8- Alors qu’en revenant aux origines du terme : Ouvrier, Ouvrage donne simplement la notion de travail, de réalisation, de production ; ce qui correspond à une réalité chez les artistes, celle d’un projet et de son suivi. Et non à une idée stéréotypée d’un art inspiré par des muses qui serait de l’ordre du divin, du majestueux.
9- Il faudrait donc penser à un vocabulaire plus adapté à chaque type de travaux, d’actions selon chaque situation précise afin d’employer les termes pour leurs définitions précises et non leur sens commun. Le terme semble être assez souvent trop générique pour un usage fréquent.
Ex : Production - Réalisation - Présentation - Proposition(artistique)- action – performance…
Œuvre : 1- nf ( latin opera, travail) Tâche, activité, action (de l’ordre de l’ instant, du processus). Réalisation, Production (plus de l’ordre d’un résultat).
- « Les bonnes œuvre » : ensemble d’actions charitables accomplies dans le cadre d’une organisation religieuse.
- « Œuvres Mortes » : partie émergée d’une navire.
- « Œuvres Vives » : partie immergée d’un navire.
2- nm ( latin opera, travaux) Ensemble des productions d’un artiste notamment de celles réalisées au moyen d’une technique particulière.
- « Gros Œuvre » : ensemble des ouvrages constituant la structure d’une construction.
- « Le Grand Œuvre » : la transmutation des métaux en or, la fabrication de la pierre philosophale.
Chef-d’œuvre : La plus belle œuvre d’un écrivain, d’un artiste. Œuvre d’art particulièrement accomplie.

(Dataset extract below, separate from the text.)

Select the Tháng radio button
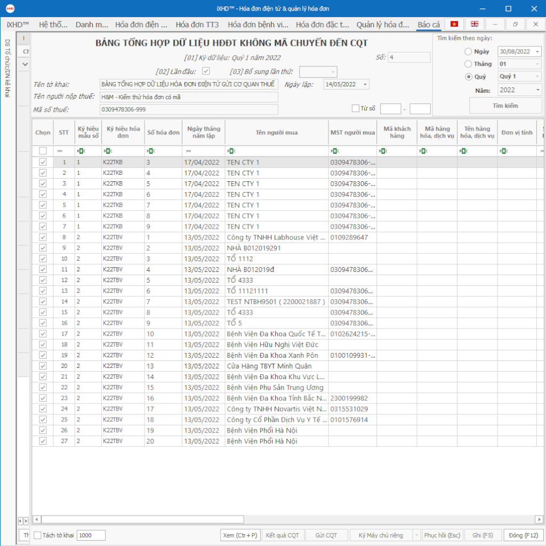Viewport: 546px width, 546px height. (x=468, y=64)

Ce qui est parfait en son genre.
Dictionnaire Le Larousse.
Œuvre : Anglais/ Français
Work(s) : Ensemble de la production artistique
Charity : Organisation charitable
The Shell : Le gros Œuvre
To make use of : mettre en œuvre
To implement : Faire des plans, des lois, des projets
Work of art : Œuvre d’art
Charitable works : Œuvres de bienfaisance
Dictionnaire Robert et Collins
Œuvre : Allemand/ Français
Nf :
Werk, Arbeit : Travail
Kirchenkasse : Religion, fabrique
Stiftung : fondation
Nm :
Werk : Œuvre d’artiste
Komposition : Peintre
Der Stein : Le grand Œuvre
L’utilisation du terme œuvre serait donc une question de contexte, de situations. Nous pouvons remarquer que le mot œuvre ne français est trop générique, trop global et qu’il faut apprendre à l’utiliser consciemment.
Il faut alors se poser la question du statut de l’œuvre : par cela j’entends qui fait l’œuvre, par quels moyens et ce qu’elle intègre ( processus- réalisations- actions –visions- réactions …)
En re-questionnant ces statuts, en repensant des situations, des performances, des médiations, le rôle de l’artiste et des spectateurs sont remis en jeu.
Recréer de nouvelles situations mettent en place un système instable, déséquilibré dans lesquelles les perceptions, les réactions sont moins normées car les codes ont changés. Cela pourrait provoquer de nouvelles énergies, de nouvelles dynamiques.
Pour ma part, je pense que ce ne doit pas être un but en soi mais plutôt un dispositif plus ouvert sur différentes monstrations qui, peut-être permettront une articulation de projets plus subversifs.
Il s’agit pour moi de trouver des exemples d’artistes qui ont eu des réflexions similaires ou opposées pour que je complète le sujet pour écrire un article avec des analyses précises historiques, théoriques, critiques et artistiques.
Pour le moment je pense à Mircea Cantor, au Land Art, au Body Art, à la performance en général, à Krzysztof Wodiczko et à Allan Kaprow, ou encore Erwin Wurm.